Dr. John Cunningham Lilly, M.D. (06-01-1915 until 30-09-2001) is a physician, cyberneticist, mathematician and psychoanalyst specializing in biophysics, neurophysiology, electronics, computer theory, and neuro-anatomy, pioneering dolphin researcher (inventor of the Isolation Tank Method and collaborated with Margaret Howe on humane dolphin interspecies communication experiments in 1964) and has made allusions to contact during the early seventies from interstellar entities he terms the Cosmic Coincidence Control Center.

He also authored a dozen books like:

  • Simulations Of God
  • John Lilly, So Far
  • The mind of the dolphin; a nonhuman intelligence (1967)
  • The Center of the Cyclone : An Autobiography of Inner Space (1973)
  • Programming and Metaprogramming the Human Biocomputer : Theory and Experiments. (1974)
  • The dyadic cyclone : the autobiography of a couple (1976)
  • The Deep Self: Profound Relaxation and the Tank Isolation Technique (1977)
  • Communication Between Man and Dolphin : The Possibilities of Talking With Other Species (1978)
  • The Scientist : A novel Autobiography (1978)
  • Pathways Through to Space: A Personal Record of Transformation in Consciousness
  • The Scientist : A Metaphysical Autobiography (1988)
  • And: Psychedelic Fractal Art Signed by JCL in a Limited Edition of 250.
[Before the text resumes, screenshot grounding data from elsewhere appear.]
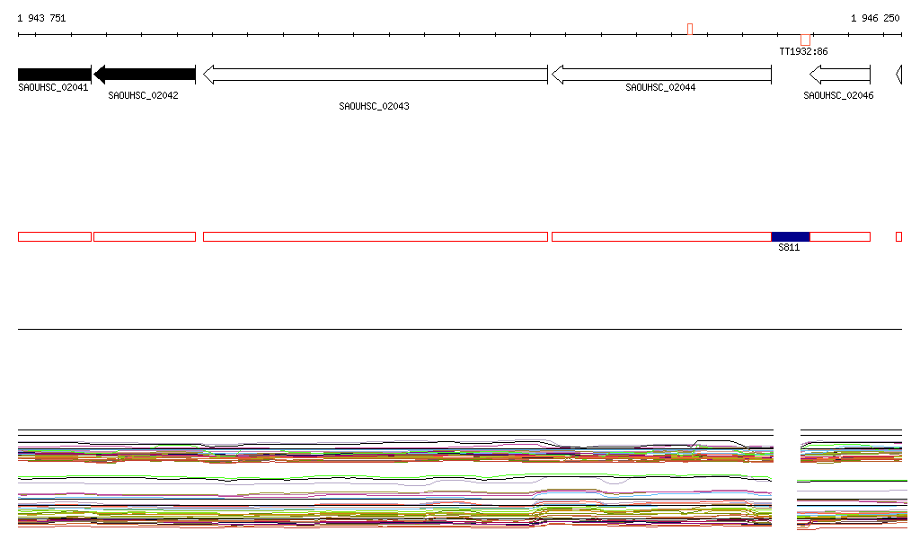This screenshot has height=549, width=920.
Task: Click the end coordinate 1 946 250
Action: pos(875,18)
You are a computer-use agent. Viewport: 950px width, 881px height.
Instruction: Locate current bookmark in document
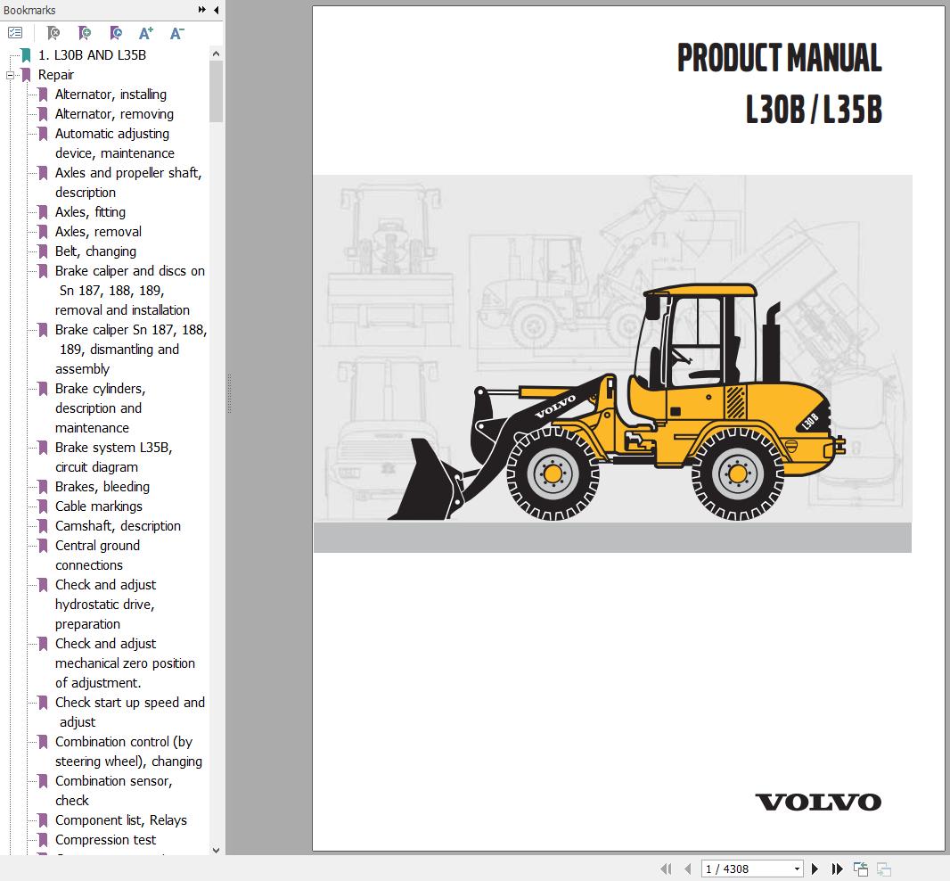click(115, 32)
    Perhaps it's good to note that he loves making funny and weird web pages too. If it's still online, check out http://www.JohnCLilly.com.
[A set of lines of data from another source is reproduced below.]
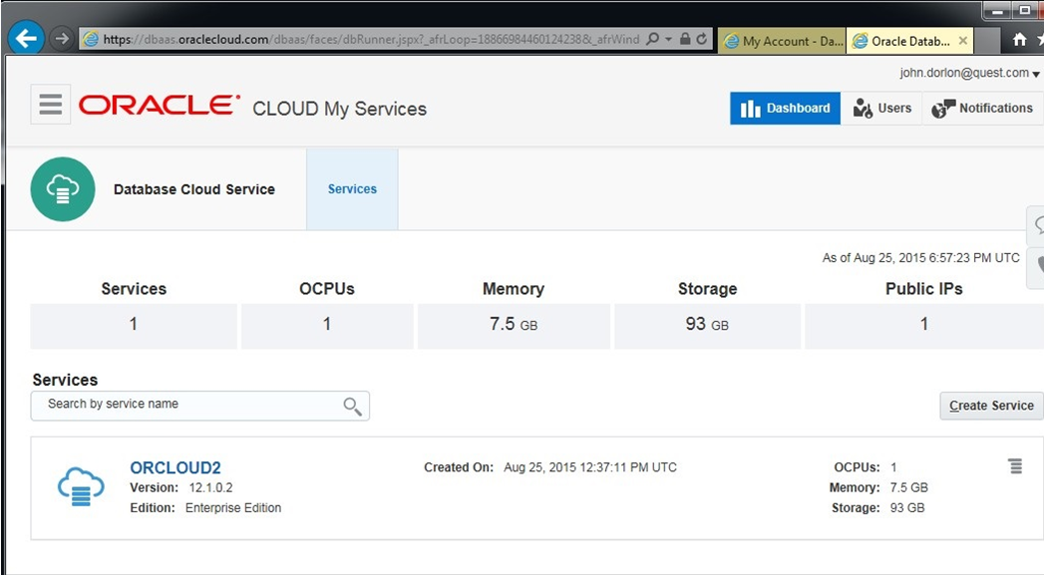Click the browser forward arrow button
This screenshot has width=1044, height=575.
(62, 39)
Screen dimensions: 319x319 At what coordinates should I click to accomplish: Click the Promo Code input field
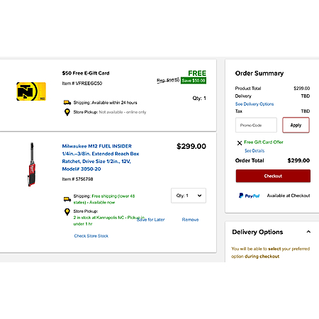(x=256, y=125)
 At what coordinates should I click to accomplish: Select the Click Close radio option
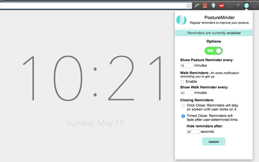(x=183, y=106)
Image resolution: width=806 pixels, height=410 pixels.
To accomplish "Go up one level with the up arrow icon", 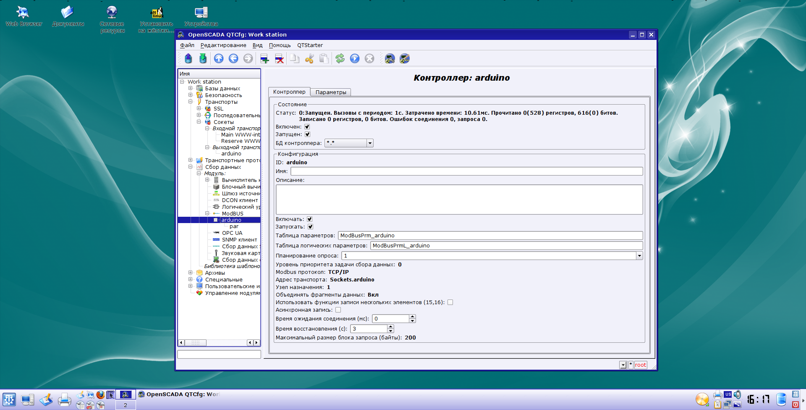I will coord(219,59).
    Devoted to a philosophical quest for the nature of reality, John pursued a brilliant academic career among the scientific leaders of the day, mastering one science after another and eventually achieving a perspective that transcends the centuries-old conflict between rationality and mysticism. He has lived in the company of associates and intimates including Nobel physicists Richard Feynman and Robert Milliken, philosophers Buckminster Fuller, Aldous Huxley, and Alan Watts, psychotherapy pioneers R.D. Laing and Fritz Perls, spiritual teachers Oscar Ichazo and Baba Ram Dass, and a host of luminaries, inventors, writers, and Hollywood celebrities.

    In my humble opinion will John C. Lilly be a very important name in our history. His works are not really integrated and widely published yet, but they offer some deep and awesome insights. He is what Win Wenger is to Accelerated Learning and Adult Education.
    Today, John Lilly stands as the twentieth century's foremost scientific pioneer of the inner and outer limits of human experience. He is a relentless adventurer whose Search for Reality has led him repeatedly to risk life and limb, but whose quests have resulted in astonishing insights into what it means to be a human being in an ever more mysterious universe.

    By using cognitive psychology's computational model of the mind, defined consciousness as the human iocomputer's self-metaprogrammer. The biocomputer's programming, according to Lilly, is that set of internally consistent instructions which prepare, send, store, process, and select signal information in and out of the biocomputational activity of the brain, most of which can be adjusted through a self-metaprogramming process initiated by the self-metaprogrammer.

    A real must-know-about !   Try some of his quotes for starters (taken from www.QuoteBase.org):

    In the province of the mind, what one believes to be true either is true or becomes true.
    Or in its more compleet form: In the province of connected minds, what the network believes to be true, either is true or becomes true within certain limits to be found experientially and experimentally. These limits are further beliefs to be transcended. In the network's mind there are no limits.

    All laws are simulations of reality.

    Our only security is our ability to change.